» WORK TO BE COMPLETED: What lines in the records below mention "chevron"? List them all.

» Dataset entries:
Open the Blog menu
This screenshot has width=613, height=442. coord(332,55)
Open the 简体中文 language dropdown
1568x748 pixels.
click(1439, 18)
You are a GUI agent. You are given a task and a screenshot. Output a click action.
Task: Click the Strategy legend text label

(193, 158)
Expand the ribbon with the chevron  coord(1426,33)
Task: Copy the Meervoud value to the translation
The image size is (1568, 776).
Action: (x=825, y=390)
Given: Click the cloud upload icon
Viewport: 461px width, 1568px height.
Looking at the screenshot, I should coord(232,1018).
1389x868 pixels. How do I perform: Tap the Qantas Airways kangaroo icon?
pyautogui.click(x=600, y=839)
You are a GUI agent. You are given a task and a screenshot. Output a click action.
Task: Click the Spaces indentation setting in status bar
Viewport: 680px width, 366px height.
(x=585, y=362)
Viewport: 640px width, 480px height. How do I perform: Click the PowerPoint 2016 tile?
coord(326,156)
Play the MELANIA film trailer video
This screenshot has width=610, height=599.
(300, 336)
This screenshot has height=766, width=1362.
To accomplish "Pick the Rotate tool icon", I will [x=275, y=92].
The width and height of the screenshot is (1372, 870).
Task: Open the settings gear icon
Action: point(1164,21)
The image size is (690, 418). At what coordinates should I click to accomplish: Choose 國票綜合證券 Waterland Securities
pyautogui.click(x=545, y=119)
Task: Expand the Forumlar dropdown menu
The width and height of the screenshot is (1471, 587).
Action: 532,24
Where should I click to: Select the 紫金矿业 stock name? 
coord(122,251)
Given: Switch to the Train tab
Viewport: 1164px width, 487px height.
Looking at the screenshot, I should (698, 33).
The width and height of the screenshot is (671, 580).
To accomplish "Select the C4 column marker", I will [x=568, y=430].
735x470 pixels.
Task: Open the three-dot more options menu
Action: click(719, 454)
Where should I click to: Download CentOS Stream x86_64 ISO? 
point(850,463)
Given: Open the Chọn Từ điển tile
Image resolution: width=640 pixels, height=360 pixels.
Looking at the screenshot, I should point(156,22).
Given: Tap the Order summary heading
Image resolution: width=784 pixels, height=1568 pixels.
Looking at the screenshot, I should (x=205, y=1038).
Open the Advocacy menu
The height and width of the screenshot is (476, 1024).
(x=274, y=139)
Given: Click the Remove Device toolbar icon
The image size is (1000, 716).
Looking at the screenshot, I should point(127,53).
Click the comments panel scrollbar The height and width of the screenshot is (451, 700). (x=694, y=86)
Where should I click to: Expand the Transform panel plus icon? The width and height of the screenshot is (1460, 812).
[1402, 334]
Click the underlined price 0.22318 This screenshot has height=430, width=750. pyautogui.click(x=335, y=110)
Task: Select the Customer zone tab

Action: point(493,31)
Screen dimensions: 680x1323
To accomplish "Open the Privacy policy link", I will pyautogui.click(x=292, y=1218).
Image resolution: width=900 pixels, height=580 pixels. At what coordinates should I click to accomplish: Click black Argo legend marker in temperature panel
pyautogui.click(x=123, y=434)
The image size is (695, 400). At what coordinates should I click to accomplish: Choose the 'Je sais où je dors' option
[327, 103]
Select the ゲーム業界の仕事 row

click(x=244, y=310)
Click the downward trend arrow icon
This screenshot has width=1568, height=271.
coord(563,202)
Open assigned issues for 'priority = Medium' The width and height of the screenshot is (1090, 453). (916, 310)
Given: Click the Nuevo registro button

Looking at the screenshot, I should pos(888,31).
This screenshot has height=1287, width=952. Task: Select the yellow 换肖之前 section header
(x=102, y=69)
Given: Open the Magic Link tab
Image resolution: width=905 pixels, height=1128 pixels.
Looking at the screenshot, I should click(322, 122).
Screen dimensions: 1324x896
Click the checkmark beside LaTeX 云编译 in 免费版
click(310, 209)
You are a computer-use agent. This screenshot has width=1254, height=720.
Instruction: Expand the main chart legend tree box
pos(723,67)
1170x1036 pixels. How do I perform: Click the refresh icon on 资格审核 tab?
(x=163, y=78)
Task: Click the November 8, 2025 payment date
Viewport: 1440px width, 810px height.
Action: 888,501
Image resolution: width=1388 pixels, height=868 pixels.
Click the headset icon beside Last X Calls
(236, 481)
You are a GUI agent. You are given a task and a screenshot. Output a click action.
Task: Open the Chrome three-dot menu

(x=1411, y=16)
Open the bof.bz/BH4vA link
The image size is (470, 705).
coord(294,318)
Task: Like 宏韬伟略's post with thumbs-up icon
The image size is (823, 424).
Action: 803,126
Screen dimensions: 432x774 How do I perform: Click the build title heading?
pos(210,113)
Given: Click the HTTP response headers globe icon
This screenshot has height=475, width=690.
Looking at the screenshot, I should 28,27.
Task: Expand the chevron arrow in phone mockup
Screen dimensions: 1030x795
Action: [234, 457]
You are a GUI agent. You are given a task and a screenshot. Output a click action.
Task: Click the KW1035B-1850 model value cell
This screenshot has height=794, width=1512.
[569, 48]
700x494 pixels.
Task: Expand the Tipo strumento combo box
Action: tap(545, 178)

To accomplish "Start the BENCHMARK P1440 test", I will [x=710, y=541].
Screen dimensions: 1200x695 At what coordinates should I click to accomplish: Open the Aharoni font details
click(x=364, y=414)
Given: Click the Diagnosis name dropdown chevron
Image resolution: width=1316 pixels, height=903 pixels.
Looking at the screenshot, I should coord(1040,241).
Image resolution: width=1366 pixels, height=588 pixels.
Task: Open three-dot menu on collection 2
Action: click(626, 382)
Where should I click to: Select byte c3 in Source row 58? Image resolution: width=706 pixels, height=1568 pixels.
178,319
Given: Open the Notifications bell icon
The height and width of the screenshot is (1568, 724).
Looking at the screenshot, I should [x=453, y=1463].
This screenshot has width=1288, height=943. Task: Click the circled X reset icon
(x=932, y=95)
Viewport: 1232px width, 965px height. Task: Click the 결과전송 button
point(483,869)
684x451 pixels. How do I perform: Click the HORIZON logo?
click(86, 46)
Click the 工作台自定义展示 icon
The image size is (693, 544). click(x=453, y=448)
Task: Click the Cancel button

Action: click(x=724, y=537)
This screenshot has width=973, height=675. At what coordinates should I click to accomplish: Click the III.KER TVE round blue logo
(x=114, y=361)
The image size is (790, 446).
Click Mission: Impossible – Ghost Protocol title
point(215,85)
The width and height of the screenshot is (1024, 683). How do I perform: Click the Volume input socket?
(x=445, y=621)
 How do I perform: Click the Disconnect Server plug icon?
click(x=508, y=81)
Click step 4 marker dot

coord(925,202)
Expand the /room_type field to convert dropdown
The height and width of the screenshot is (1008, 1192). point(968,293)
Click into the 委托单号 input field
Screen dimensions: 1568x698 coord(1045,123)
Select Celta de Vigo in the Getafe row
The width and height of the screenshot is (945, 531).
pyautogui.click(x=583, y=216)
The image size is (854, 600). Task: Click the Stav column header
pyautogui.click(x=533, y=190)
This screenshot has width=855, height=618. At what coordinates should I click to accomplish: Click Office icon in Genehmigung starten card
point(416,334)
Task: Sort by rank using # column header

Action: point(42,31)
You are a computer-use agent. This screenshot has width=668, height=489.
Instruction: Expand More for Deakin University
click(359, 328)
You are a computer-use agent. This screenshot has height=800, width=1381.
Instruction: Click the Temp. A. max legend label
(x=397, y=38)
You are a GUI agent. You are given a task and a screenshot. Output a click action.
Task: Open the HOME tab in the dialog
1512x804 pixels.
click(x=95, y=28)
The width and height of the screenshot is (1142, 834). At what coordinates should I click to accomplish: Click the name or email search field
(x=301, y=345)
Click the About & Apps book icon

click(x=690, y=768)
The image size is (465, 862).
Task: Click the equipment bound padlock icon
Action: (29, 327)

» OUTPUT FOR THIS EXERCISE:
Expand the ribbon with the chevron  coord(1426,33)
Task: Expand the chevron arrow in phone mockup
Given: Click the Diagnosis name dropdown chevron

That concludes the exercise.